→ PAGE EXCERPT:

6.2.1 Supported Data Types for AutoML UI Experiments

When creating an AutoML experiment, you must specify the data source and the target of the experiment. This topic lists the data types for Python and SQL that are supported by AutoML experiments.

Table 6-1 Supported Data Types by AutoML Experiments

Data Types SQL Data Types Python Data Types
Numerical NUMBER, INTEGER, FLOAT, BINARY_DOUBLE, NUMBER, BINARY_FLOAT, DM_NESTED_NUMERICALS, DM_NESTED_BINARY_DOUBLES, DM_NESTED_BINARY_FLOATS

INTEGER, FLOAT(NUMBER, BINARY_DOUBLE, BINARY_FLOAT)

Categorical

CHAR, VARCHAR2, DM_NESTED_CATEGORICALS

STRING(VARCHAR2, CHAR, CLOB)

Unstructured Text

CHAR, VARCHAR2, CLOB, BLOB, BFILE

BYTES (RAW, BLOB)

6.3 View an Experiment

In the AutoML UI Experiments page, all the experiments that you have created are listed. Each experiment will be in one of the following stages: Completed, Running, and Ready.

To view an experiment, click the experiment name. The Experiment page displays the details of the selected experiment. It contains the following sections:

Edit Experiment

In this section, you can edit the selected experiment. Click Edit to make edits to your experiment.

Note:

You cannot edit an experiment that is running.

Metric Chart

The Model Metric Chart depicts the best metric value over time as the experiment runs. It shows improvement in accuracy as the running of the experiment progresses. The display name depends on the selected model metric when you create the experiment.

Leader Board

When an experiment runs, it starts to show the results in the Leader Board. The Leader Board displays the top performing models relative to the model metric selected along with the algorithm and accuracy. You can view the model details and perform the following tasks:

Figure 6-10 Leader Board

Leader Board
  • View Model Details: Click on the Model Name to view the details. The model details are displayed in the Model Details dialog box. You can click multiple models on the Leader Board, and view the model details simultaneously. The Model Details window depicts the following:
    • Prediction Impact: Displays the importance of the attributes in terms of the target prediction of the models.
    • Confusion Matrix: Displays the different combination of actual and predicted values by the algorithm in a table. Confusion Matrix serves as a performance measurement of the machine learning algorithm.

→ Listing for finding displayed items:
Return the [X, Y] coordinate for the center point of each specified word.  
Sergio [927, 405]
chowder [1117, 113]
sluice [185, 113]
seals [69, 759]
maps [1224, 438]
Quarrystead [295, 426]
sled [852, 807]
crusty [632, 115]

...

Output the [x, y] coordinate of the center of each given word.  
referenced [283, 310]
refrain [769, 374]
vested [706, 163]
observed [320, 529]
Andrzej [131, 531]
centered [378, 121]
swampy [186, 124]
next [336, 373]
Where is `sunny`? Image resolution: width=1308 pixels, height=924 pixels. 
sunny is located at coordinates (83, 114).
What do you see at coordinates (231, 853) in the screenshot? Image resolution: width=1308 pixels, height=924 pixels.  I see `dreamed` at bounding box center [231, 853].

→ SET PROBLEM 1: According to the AutoML documentation excerpt, what stages can an experiment be in?
→ SET PROBLEM 2: Continue the AutoML documentation excerpt from where it stops.
The listing is separate material with no connection to the AutoML documentation excerpt.

→ WRITTEN RESPONSE 1: Completed, Running, and Ready.

→ WRITTEN RESPONSE 2:
  • Deploy: Select any model on the Leader Board and click Deploy to deploy the selected model. Deploy Model.
  • Rename: Click Rename to change the name of the system generated model name. The name must be alphanumeric (not exceeding 123 characters) and must not contain any blank spaces.
  • Create Notebook: Select any model on the Leader Board and click Create Notebooks from AutoML UI Models to recreate the selected model from code.
  • Metrics: Click Metrics to select additional metrics to display in the Leader Board. The additional metrics are:
    • For Classification
      • Accuracy: Calculates the proportion of correctly classifies cases - both Positive and Negative. For example, if there are a total of TP (True Positives)+TN (True Negatives) correctly classified cases out of TP+TN+FP+FN (True Positives+True Negatives+False Positives+False Negatives) cases, then the formula is: Accuracy = (TP+TN)/(TP+TN+FP+FN)
      • Balanced Accuracy: Evaluates how good a binary classifier is. It is especially useful when the classes are imbalanced, that is, when one of the two classes appears a lot more often than the other. This often happens in many settings such as Anomaly Detection etc.
      • Recall: Calculates the proportion of actual Positives that is correctly classified.
      • Precision: Calculates the proportion of predicted Positives that is True Positive.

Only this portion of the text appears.